First, let’s approach this vexing topic from the metaphysical side.  

If we adopt the Aristotelian view of gestation (a view that, if I’m correct, was part of the thinking of Christian philosophers in the High Middle Ages) the child in the womb relates to the human being that will emerge at birth as the acorn does to the oak tree – a relation of potentiality to actuality.  From that perspective, the later the pregnancy, the more criminal abortion seems.  On a spectrum from least to greatest, the newly-fertilized egg cell has the smallest moral claim on us.

But suppose we took the typical view of those who presently oppose ending the life of the zygote on the ground that – from the moment of fertilization – the egg cell harbors a fully actual human soul.  I would say, if we assume a discrepancy that vast between the microscopic physical entity on the one hand and its spiritual counterpart on the other, we are in the realm of the near-supernatural.  A soul denied entry at so early a stage might well be capable of finding another mother, if the first one proved so unwelcoming.

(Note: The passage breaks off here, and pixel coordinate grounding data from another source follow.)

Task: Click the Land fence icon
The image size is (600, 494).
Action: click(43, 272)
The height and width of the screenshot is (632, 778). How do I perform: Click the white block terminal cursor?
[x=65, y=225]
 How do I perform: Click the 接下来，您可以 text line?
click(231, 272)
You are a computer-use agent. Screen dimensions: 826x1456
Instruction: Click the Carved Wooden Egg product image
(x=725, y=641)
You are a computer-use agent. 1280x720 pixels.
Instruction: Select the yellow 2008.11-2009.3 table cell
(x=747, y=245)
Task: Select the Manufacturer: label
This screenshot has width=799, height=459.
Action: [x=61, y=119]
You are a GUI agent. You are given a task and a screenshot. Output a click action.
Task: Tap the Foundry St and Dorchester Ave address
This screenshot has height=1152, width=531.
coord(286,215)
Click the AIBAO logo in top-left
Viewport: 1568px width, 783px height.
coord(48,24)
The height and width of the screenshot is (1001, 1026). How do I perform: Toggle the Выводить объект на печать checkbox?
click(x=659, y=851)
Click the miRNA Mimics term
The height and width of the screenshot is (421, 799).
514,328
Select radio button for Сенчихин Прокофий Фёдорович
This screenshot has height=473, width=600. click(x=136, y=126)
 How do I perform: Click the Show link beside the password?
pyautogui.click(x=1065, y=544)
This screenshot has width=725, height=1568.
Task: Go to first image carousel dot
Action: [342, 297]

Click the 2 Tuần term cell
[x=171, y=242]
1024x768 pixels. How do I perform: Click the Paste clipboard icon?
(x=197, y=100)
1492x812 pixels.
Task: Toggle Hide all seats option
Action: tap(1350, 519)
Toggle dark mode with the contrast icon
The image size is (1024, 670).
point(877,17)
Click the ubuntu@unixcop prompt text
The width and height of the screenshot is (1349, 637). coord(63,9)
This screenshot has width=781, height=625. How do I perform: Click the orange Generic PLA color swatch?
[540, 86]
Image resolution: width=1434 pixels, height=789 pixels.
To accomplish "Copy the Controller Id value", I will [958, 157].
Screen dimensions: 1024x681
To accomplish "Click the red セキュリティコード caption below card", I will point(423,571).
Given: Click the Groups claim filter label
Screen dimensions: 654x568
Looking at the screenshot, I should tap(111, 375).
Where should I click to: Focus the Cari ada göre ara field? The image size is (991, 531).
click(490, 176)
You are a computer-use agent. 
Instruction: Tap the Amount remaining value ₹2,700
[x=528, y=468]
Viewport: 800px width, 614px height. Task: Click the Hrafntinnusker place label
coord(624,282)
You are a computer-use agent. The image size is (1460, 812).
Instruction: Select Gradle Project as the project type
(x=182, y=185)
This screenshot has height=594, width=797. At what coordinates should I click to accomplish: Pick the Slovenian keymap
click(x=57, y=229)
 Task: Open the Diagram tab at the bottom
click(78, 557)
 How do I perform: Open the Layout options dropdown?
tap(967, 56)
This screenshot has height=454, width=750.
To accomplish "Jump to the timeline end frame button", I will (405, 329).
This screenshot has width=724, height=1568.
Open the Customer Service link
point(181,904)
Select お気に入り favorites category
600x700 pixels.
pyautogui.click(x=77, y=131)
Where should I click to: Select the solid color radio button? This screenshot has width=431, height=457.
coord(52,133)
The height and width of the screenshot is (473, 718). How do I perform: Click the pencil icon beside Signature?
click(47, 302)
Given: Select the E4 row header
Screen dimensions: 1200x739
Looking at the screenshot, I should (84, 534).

What’s my own view of the relevant metaphysics?  Mine is a bit idiosyncratic.  I tend to suppose that the stage at which the human soul enters the fetus varies from mother to mother, as well as from child to child.  If that’s the right view, then a perfectly just law would apply differently depending on whether a human soul was, or was not, in the mother’s body.  If not, no crime.  If yes, then abortion would be more like homicide.  

The trouble with my view is that we have no means of detecting the soul’s arrival.  Therefore, it might be metaphysically safest to assume what the pro-life advocates now hold: abortion is murder (just in case it is).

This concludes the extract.